Com o novo Tratdo
Acabaram- -se os álibis dos líderes europeus
Está feito. "Porreiro, pá!" O Tratado vai ser assinado em Lisboa. Os europeus não vão votar. Os equívocos estão desfeitos e até os polacos ficaram bem na fotografia. Mas falta o essencial: lembrar-se que os cidadãos querem actos, não palavras
AEuropa tem o seu novo tratado. Sócrates (e nós todos, supõe-se) passamos a ter o "Tratado de Lisboa". Os líderes europeus venceram todos. Dos gémeos polacos ao Presidente francês, a quem a imprensa de Paris atribuía a paternidade da solução de compromisso. Até o encabulado Gordon Brown, que enfrenta uma feroz oposição caseira à ratificação do acordo sem referendo, garante que ganhou.
Estamos pois todos felizes.
De certa forma, estamos: a partir de ontem, graças a este acordo, acabaram-se os álibis. Se a Europa necessitava de forçar a barra ao ponto de, sigilosamente, os seus líderes terem negociado em Berlim que um novo Tratado não seria submetido a qualquer referendo (com a excepção irlandesa, por razões constitucionais mas que nunca atrapalhará), então é altura de os cidadãos lhes exigirem o que prometeram. Em primeiro lugar, uma economia mais eficiente e competitiva. Em segundo lugar, uma voz no palco do mundo.
Veremos se isso vai acontecer, mas é de crer que, após o fracasso clamoroso (e inevitável, reconheça-se) da utópica "estratégia de Lisboa", as novas soluções emperrem onde costumam emperrar: na má vontade dos cidadãos. Na sua oposição a políticas que têm dificuldade em compreender e que os seus líderes, de forma cobarde, lhes apresentam muitas vezes como resultantes do "diktat" de Bruxelas e não da vontade própria.
Mais: no domínio da política externa, essencial para que a Europa deixe de ser o "anão político" de que falam os seus defensores mais entusiastas, nada de verdadeiramente substancial mudou.
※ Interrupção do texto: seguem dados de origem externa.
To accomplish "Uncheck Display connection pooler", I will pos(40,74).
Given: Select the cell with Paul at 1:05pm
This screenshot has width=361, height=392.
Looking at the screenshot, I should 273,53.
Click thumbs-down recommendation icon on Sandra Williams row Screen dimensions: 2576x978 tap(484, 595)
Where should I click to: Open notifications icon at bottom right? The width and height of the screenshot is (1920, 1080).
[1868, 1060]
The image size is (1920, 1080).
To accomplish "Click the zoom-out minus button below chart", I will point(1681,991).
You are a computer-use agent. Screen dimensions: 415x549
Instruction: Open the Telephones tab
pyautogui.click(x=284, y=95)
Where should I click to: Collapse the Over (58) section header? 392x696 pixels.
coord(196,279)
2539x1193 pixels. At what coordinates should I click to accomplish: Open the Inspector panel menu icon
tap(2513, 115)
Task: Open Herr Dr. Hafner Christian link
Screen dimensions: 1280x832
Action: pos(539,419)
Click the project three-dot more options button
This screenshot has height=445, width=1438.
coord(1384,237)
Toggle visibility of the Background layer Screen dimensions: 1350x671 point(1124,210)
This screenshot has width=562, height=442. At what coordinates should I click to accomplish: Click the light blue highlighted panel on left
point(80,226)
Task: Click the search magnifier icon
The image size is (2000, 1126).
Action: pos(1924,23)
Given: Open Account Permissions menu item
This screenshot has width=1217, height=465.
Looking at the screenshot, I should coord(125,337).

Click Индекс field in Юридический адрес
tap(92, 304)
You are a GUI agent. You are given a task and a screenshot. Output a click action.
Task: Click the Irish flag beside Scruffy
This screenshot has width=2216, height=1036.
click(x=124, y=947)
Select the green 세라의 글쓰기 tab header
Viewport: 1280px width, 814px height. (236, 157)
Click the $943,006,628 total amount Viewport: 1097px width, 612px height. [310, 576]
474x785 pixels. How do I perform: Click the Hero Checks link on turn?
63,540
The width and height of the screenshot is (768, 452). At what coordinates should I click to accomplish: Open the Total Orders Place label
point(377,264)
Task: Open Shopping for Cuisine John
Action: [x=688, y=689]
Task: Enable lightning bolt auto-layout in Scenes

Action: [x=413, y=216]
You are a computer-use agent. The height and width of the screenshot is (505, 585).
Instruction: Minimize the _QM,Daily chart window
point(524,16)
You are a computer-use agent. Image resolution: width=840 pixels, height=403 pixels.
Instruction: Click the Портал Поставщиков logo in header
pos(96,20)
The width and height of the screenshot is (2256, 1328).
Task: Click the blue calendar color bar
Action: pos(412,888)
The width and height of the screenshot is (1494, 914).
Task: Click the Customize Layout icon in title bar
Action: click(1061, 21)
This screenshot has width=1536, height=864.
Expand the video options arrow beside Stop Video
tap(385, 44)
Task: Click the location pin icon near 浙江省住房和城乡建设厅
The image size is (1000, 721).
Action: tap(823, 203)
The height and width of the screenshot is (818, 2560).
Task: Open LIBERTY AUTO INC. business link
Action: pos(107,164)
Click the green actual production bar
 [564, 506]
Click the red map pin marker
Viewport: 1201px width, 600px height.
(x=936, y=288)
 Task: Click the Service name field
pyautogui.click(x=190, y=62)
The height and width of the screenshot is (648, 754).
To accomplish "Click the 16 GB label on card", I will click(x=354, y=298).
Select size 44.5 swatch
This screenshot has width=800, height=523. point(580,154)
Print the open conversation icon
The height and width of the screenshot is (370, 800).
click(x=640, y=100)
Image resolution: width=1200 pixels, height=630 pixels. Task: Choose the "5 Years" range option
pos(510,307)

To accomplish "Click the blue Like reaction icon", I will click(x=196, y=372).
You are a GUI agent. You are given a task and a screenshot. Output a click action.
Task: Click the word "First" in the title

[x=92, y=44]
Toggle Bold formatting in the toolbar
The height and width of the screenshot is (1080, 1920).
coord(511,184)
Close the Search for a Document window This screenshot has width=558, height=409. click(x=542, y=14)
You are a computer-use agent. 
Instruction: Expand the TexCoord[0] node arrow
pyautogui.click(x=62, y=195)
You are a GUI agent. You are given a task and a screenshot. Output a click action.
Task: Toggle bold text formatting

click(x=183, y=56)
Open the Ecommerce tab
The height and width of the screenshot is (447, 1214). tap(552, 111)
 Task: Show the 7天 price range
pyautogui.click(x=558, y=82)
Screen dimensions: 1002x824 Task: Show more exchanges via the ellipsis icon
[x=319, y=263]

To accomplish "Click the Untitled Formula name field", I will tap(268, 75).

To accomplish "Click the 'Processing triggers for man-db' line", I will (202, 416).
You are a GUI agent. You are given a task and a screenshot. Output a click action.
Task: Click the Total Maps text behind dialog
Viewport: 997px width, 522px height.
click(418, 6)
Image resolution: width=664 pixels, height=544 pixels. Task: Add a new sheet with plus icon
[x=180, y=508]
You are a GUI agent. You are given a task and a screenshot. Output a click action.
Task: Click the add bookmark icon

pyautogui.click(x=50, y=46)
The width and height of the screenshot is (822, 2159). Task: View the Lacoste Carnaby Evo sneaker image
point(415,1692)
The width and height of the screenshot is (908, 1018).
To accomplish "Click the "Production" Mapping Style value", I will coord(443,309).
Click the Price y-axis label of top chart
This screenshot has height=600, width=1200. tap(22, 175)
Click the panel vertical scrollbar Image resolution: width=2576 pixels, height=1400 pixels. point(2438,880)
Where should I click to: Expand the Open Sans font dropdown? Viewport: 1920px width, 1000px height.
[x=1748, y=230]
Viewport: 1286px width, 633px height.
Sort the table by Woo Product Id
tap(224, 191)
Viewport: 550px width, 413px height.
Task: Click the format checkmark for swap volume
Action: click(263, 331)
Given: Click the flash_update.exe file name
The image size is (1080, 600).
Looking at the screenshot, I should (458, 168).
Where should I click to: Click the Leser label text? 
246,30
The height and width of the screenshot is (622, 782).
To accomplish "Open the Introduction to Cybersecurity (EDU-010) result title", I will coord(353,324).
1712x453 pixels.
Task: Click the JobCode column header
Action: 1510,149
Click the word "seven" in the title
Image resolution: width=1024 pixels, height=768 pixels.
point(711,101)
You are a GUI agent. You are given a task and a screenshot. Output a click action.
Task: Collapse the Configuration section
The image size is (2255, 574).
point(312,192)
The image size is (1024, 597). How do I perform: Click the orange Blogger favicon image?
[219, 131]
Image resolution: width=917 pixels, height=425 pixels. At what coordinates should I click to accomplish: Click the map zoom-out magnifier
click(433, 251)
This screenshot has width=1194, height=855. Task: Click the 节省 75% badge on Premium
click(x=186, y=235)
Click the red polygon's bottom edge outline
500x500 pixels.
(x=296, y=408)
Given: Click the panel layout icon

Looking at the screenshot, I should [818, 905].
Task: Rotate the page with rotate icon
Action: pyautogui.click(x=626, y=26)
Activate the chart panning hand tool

Talvez passe a haver o tal número de telefone para Kissinger telefonar quando quiser conhecer a posição da União, mas é pouco provável que toque muitas vezes. Ontem de manhã, aos microfones da Renascença, Loureiro dos Santos referia que nada podia mudar para melhor enquanto os países europeus não entenderem que têm de investir mais nas suas Forças Armadas. Nada indica que tal aconteça e os opting-outs do Reino Unido mostram que único exército europeu preparado para missões difíceis continuará a seguir o que em Londres se considerar prioritário, não o que for decidido em Bruxelas.
Uma Europa que não se entende sobre Mugabe, sobre o Kosovo, sobre a Turquia, sobre o Médio Oriente, sobre a posição face a Putin, não passará a entender-se só porque possui novos mecanismos de decisão. Pior: uma maior fluidez de processos, deixando para trás o princípio fundador do consenso, arrisca-se a alienar ainda mais as opiniões públicas que têm, sobre qualquer daqueles temas, sensibilidades bem diversas.
Assumindo correr o risco de ser cínico, esperemos que o ambiente de festa que se terá ontem respirado no Parque das Nações não represente apenas o costume: safámo-nos desta. E que o Tratado de Lisboa tenha melhor sorte do que a "Estratégia de Lisboa".
Vale a pena, quando nada limita a nossa liberdade de pensar, ser cínico. Quando, há poucas semanas, falou ao PÚBLICO, Peter Sutherland, antigo comissário europeu, disse alto o que pensam os líderes europeus. Primeiro, que "ter 28 países a fazer um referendo num tratado destes sem nenhum preço a pagar por dizer não significaria paralisar a Europa"; segundo, que uma vez aprovado o tratado nos parlamentos, passará a ser possível fazer a pergunta da chantagem, isto é, cada país poderá "perguntar à sua população se quer continuar ou sair" da União Europeia.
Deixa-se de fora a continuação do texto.